This repository contains source code for various experiments to explore the feasibility of using a small, high-quality synthetic dataset, generated using a large language model such as PaLM 2, to fine-tune much smaller model to generate high-quality summaries.
pip install -r requirements.txt
Our project uses Yelp Dataset, consisting of over 6.9 million reviews and 150k businesses. To download the dataset, visit Yelp Dataset.
The downloaded dataset requires some preprocessing before we can use it. It involves filtering out low rating businesses, remove excessively long or short reviews, etc.
Requirements:
- 5 GB free disk space
- 8 vCPUs with 64 GB RAM
Before running the preprocessing script, make sure to untar the downloaded data:
mkdir data
tar -xvf yelp_dataset.tar -C ./data
Now run the following commands to process the data. Processing will take about 10 minutes.
cd src
# --data_root: directory containing untar yelp dataset json files
python process_data.py --data_root ./data
For experimentation, let's create a mini-dataset.
cd src
python make_dataset.py --data_file ./data/processed_dataset.json --out_dir ./data --out_file mini_dataset.json --num_businesses 10000 --max_reviews_per_business 8
To evaluate our generated dataset, prompts, and fine-tuned models, we use Yelp dataset released by Brazinskas et al. (2020). The dataset contains 100 human-written summaries generated by Amazon Mechanical Turk (AMT) workers, who summarized 8 reviews per business. Each business has 3 generated summaries by 3 workers, one summary per worker.

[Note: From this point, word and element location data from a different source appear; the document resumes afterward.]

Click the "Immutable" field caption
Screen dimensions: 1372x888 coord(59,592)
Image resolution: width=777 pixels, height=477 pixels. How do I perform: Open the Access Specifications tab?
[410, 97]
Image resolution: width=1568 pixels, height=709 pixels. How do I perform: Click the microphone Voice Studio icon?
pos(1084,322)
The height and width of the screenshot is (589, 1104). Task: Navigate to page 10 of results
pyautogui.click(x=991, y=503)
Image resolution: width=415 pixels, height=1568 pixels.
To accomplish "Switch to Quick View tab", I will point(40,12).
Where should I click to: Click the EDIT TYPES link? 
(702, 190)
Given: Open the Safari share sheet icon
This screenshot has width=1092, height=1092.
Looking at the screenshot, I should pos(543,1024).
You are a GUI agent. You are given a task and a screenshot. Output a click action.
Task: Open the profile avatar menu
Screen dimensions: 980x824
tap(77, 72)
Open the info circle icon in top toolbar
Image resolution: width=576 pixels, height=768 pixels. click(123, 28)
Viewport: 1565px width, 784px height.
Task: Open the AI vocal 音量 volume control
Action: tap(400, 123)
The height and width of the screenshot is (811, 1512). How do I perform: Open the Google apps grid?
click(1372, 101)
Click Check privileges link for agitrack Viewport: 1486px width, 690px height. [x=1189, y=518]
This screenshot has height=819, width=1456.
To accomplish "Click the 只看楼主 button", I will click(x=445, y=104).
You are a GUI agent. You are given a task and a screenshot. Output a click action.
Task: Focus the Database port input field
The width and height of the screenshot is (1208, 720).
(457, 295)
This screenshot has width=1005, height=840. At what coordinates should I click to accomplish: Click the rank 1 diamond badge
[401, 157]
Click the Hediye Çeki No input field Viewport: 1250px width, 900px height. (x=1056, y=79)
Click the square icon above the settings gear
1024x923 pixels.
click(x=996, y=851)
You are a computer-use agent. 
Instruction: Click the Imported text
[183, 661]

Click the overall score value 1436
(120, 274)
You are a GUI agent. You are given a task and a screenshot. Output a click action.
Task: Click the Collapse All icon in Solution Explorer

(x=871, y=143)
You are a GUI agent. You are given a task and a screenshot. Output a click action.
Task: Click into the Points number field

To download the dataset, run:
mkdir ./data/gold_summs
curl "https://raw.githubusercontent.com/abrazinskas/FewSum/master/artifacts/yelp/gold_summs/train.csv" --output "./data/gold_summs/train.csv"
curl "https://raw.githubusercontent.com/abrazinskas/FewSum/master/artifacts/yelp/gold_summs/val.csv" --output "./data/gold_summs/val.csv"
curl "https://raw.githubusercontent.com/abrazinskas/FewSum/master/artifacts/yelp/gold_summs/test.csv" --output "./data/gold_summs/test.csv"
curl "https://s3.us-east-2.amazonaws.com/unsup-sum/summaries_0-200_cleaned.csv" --output "./data/chu_dataset.csv"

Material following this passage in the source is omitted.